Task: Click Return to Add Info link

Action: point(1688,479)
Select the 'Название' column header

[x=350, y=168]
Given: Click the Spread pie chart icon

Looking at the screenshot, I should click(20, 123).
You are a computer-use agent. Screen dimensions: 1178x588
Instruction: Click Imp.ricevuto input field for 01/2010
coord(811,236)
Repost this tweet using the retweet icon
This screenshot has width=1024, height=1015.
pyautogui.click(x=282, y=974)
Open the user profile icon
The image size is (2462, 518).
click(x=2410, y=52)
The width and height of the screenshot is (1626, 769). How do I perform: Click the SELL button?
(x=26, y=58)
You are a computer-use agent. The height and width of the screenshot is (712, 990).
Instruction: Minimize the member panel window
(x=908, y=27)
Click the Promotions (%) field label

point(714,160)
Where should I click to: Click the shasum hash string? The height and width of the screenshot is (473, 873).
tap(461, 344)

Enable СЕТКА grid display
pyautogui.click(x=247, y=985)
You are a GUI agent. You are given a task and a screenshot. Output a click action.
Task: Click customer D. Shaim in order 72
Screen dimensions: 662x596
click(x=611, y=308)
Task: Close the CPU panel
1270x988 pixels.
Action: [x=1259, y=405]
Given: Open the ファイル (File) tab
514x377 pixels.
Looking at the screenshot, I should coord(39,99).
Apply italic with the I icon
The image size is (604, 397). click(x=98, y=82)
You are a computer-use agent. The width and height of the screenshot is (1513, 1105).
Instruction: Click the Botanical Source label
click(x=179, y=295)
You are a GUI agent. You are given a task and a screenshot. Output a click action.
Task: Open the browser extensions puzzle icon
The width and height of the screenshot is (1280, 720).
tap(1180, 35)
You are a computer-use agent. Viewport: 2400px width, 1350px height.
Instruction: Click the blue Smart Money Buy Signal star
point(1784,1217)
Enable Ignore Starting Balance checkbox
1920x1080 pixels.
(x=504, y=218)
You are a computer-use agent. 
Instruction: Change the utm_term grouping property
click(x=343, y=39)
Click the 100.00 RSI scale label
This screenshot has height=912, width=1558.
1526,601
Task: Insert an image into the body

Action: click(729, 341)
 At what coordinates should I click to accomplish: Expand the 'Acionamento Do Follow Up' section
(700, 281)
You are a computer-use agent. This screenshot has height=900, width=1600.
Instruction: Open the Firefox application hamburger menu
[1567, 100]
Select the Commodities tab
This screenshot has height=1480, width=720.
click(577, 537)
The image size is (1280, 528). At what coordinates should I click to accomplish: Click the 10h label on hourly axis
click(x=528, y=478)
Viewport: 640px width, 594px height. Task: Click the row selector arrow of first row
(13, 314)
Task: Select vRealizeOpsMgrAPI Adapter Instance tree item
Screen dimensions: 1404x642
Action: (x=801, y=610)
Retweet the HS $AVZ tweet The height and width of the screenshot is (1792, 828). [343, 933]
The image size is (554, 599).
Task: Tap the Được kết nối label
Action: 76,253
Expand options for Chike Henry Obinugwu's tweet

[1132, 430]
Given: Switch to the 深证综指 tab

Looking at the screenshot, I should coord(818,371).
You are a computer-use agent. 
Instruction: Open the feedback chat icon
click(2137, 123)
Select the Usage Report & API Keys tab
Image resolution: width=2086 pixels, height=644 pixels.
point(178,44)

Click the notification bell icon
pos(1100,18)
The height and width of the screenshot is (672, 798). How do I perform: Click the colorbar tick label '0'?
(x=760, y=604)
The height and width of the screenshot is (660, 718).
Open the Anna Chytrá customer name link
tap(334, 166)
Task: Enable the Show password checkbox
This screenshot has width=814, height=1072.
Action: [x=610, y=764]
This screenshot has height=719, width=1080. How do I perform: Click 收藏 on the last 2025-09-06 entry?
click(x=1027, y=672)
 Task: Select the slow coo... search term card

=-=-=

* [PROBLEM TO WORK ON]:
Render every line of the items above as a Markdown table with two columns, Row and Line. Number the rows in order and leave out blank lines.

* [COMPLETE ANSWER]:
| Row | Line |
|---|---|
| 1 | Task: Click Return to Add Info link |
| 2 | Action: point(1688,479) |
| 3 | Select the 'Название' column header |
| 4 | [x=350, y=168] |
| 5 | Given: Click the Spread pie chart icon |
| 6 | Looking at the screenshot, I should click(20, 123). |
| 7 | You are a computer-use agent. Screen dimensions: 1178x588 |
| 8 | Instruction: Click Imp.ricevuto input field for 01/2010 |
| 9 | coord(811,236) |
| 10 | Repost this tweet using the retweet icon |
| 11 | This screenshot has width=1024, height=1015. |
| 12 | pyautogui.click(x=282, y=974) |
| 13 | Open the user profile icon |
| 14 | The image size is (2462, 518). |
| 15 | click(x=2410, y=52) |
| 16 | The width and height of the screenshot is (1626, 769). How do I perform: Click the SELL button? |
| 17 | (x=26, y=58) |
| 18 | You are a computer-use agent. The height and width of the screenshot is (712, 990). |
| 19 | Instruction: Minimize the member panel window |
| 20 | (x=908, y=27) |
| 21 | Click the Promotions (%) field label |
| 22 | point(714,160) |
| 23 | Where should I click to: Click the shasum hash string? The height and width of the screenshot is (473, 873). |
| 24 | tap(461, 344) |
| 25 | Enable СЕТКА grid display |
| 26 | pyautogui.click(x=247, y=985) |
| 27 | You are a GUI agent. You are given a task and a screenshot. Output a click action. |
| 28 | Task: Click customer D. Shaim in order 72 |
| 29 | Screen dimensions: 662x596 |
| 30 | click(x=611, y=308) |
| 31 | Task: Close the CPU panel |
| 32 | 1270x988 pixels. |
| 33 | Action: [x=1259, y=405] |
| 34 | Given: Open the ファイル (File) tab |
| 35 | 514x377 pixels. |
| 36 | Looking at the screenshot, I should coord(39,99). |
| 37 | Apply italic with the I icon |
| 38 | The image size is (604, 397). click(x=98, y=82) |
| 39 | You are a computer-use agent. The width and height of the screenshot is (1513, 1105). |
| 40 | Instruction: Click the Botanical Source label |
| 41 | click(x=179, y=295) |
| 42 | You are a GUI agent. You are given a task and a screenshot. Output a click action. |
| 43 | Task: Open the browser extensions puzzle icon |
| 44 | The width and height of the screenshot is (1280, 720). |
| 45 | tap(1180, 35) |
| 46 | You are a computer-use agent. Viewport: 2400px width, 1350px height. |
| 47 | Instruction: Click the blue Smart Money Buy Signal star |
| 48 | point(1784,1217) |
| 49 | Enable Ignore Starting Balance checkbox |
| 50 | 1920x1080 pixels. |
| 51 | (x=504, y=218) |
| 52 | You are a computer-use agent.  |
| 53 | Instruction: Change the utm_term grouping property |
| 54 | click(x=343, y=39) |
| 55 | Click the 100.00 RSI scale label |
| 56 | This screenshot has height=912, width=1558. |
| 57 | 1526,601 |
| 58 | Task: Insert an image into the body |
| 59 | Action: click(729, 341) |
| 60 |  At what coordinates should I click to accomplish: Expand the 'Acionamento Do Follow Up' section |
| 61 | (700, 281) |
| 62 | You are a computer-use agent. This screenshot has height=900, width=1600. |
| 63 | Instruction: Open the Firefox application hamburger menu |
| 64 | [1567, 100] |
| 65 | Select the Commodities tab |
| 66 | This screenshot has height=1480, width=720. |
| 67 | click(577, 537) |
| 68 | The image size is (1280, 528). At what coordinates should I click to accomplish: Click the 10h label on hourly axis |
| 69 | click(x=528, y=478) |
| 70 | Viewport: 640px width, 594px height. Task: Click the row selector arrow of first row |
| 71 | (13, 314) |
| 72 | Task: Select vRealizeOpsMgrAPI Adapter Instance tree item |
| 73 | Screen dimensions: 1404x642 |
| 74 | Action: (x=801, y=610) |
| 75 | Retweet the HS $AVZ tweet The height and width of the screenshot is (1792, 828). [343, 933] |
| 76 | The image size is (554, 599). |
| 77 | Task: Tap the Được kết nối label |
| 78 | Action: 76,253 |
| 79 | Expand options for Chike Henry Obinugwu's tweet |
| 80 | [1132, 430] |
| 81 | Given: Switch to the 深证综指 tab |
| 82 | Looking at the screenshot, I should coord(818,371). |
| 83 | You are a computer-use agent.  |
| 84 | Instruction: Open the feedback chat icon |
| 85 | click(2137, 123) |
| 86 | Select the Usage Report & API Keys tab |
| 87 | Image resolution: width=2086 pixels, height=644 pixels. |
| 88 | point(178,44) |
| 89 | Click the notification bell icon |
| 90 | pos(1100,18) |
| 91 | The height and width of the screenshot is (672, 798). How do I perform: Click the colorbar tick label '0'? |
| 92 | (x=760, y=604) |
| 93 | The height and width of the screenshot is (660, 718). |
| 94 | Open the Anna Chytrá customer name link |
| 95 | tap(334, 166) |
| 96 | Task: Enable the Show password checkbox |
| 97 | This screenshot has width=814, height=1072. |
| 98 | Action: [x=610, y=764] |
| 99 | This screenshot has height=719, width=1080. How do I perform: Click 收藏 on the last 2025-09-06 entry? |
| 100 | click(x=1027, y=672) |
| 101 |  Task: Select the slow coo... search term card |